Altro versante problematico è quello che riguarda il rapporto tra contratto collettivo e contratto individuale. Nel privato tale questione trova soluzione nel senso che il contratto collettivo è inderogabile in peius dal contratto individuale e le eventuali disposizioni difformi vengono sostituite di diritto da quelle del contratto collettivo. Per contro il contratto individuale può derogare in melius il contratto collettivo.

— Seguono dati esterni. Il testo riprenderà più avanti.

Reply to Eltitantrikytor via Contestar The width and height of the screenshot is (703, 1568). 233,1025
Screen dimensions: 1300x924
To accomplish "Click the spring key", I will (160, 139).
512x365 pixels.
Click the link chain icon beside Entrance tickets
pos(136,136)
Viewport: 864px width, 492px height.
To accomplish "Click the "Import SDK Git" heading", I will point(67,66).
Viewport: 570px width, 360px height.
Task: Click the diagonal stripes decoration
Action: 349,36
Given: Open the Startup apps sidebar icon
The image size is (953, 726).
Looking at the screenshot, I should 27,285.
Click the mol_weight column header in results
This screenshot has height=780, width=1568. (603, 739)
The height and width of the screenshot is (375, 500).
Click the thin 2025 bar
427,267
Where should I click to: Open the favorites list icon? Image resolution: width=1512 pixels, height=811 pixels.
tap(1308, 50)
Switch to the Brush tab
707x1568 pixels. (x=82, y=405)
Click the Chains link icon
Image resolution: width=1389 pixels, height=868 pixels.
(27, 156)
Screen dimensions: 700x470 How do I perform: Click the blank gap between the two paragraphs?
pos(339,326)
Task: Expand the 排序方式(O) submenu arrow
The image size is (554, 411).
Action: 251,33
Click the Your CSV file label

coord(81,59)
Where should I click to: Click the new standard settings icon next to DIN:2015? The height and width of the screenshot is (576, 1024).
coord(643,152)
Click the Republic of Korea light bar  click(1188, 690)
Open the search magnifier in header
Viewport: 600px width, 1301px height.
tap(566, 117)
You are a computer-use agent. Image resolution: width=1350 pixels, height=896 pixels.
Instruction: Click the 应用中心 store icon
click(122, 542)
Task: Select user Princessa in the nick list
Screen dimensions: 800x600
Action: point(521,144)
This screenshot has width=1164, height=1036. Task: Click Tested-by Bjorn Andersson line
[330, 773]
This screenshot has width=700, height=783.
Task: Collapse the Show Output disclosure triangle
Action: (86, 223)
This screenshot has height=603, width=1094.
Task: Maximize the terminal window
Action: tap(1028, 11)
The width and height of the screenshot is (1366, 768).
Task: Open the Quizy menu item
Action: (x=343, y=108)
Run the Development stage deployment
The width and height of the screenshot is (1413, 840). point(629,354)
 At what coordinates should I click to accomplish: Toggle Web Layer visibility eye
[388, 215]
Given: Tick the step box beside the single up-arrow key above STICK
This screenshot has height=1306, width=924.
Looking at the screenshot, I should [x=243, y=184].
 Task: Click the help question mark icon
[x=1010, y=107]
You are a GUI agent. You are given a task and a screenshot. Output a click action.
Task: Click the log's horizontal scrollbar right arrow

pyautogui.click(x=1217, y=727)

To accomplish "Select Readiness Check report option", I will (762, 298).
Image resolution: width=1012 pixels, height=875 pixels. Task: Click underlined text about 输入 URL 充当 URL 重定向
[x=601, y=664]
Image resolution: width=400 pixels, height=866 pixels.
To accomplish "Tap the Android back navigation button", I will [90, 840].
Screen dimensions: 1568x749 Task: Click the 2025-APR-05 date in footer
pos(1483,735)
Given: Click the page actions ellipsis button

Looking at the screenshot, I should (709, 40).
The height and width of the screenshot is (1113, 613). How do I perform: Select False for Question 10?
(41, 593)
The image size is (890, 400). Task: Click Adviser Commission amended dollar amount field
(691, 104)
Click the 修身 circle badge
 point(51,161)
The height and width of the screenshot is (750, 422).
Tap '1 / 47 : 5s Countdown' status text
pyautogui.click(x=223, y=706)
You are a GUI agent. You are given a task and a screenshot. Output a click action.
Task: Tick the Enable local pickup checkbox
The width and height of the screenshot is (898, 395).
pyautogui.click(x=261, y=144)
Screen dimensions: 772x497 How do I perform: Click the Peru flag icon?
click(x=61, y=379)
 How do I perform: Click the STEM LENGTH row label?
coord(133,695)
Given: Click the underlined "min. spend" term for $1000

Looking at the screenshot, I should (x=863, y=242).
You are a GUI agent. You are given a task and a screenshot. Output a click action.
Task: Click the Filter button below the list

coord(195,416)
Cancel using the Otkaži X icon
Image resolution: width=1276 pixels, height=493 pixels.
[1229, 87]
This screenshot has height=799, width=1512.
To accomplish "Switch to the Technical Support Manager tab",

Nel settore del lavoro pubblico si assiste ad un capovolgimento: il profilo della inderogabilità in peius non risulta affatto posto in discussione, è tuttora oggetto di dibattito la questione della derogabilità in melius. Due orientamenti si fronteggiano: l’uno sostiene l’inderogabilità assoluta o bilaterale del contratto collettivo nei confronti dell’individuale; l’altro riconosce l’esistenza di spazi d’azione per la contrattazione individuale.
- LA DISCIPLINA
Ad una logica pubblicistica, risultano riconducibili le disposizioni che prevedono la possibilità di “prorogare l’efficacia temporale del contratto, ovvero di sospendere l’esecuzione parziale o totale, in caso di accertata esorbitanza dai limiti di spesa”; ovvero la possibilità di fornire l’interpretazione autentica delle eventuali clausole dubbie.
Quanto all’interpretazione autentica dei contratti collettivi, l’art. 49 come novellato dal D.lgs n. 80 del 1998 prevede che, qualora sorgano controversie sull’interpretazione dei contratti collettivi, le parti che li hanno sottoscritti possono incontrarsi per definire consensualmente il significato delle clausole controverse. Il nuovo accordo sostituisce queste ultime non solo per il futuro, ma anche retroattivamente, fin dall’inizio della vigenza del contratto interpretato.
A ridurre il contenzioso è finalizzato anche il particolare procedimento previsto dall’art. 74, secondo il quale il giudice, chiamato a decidere una controversia sulla validità, efficacia o interpretazione di un contratto collettivo, deve sospendere il giudizio per consentire alle parti collettive di stipulare l’accordo interpretativo ai sensi dell’art. 49. Se tale accordo non viene raggiunto, viene imposta al giudice la pronunzia di una sentenza parziale sulla sola questione relativa al contratto collettivo, dichiarata impugnabile in Cassazione, con esclusione del grado di appello.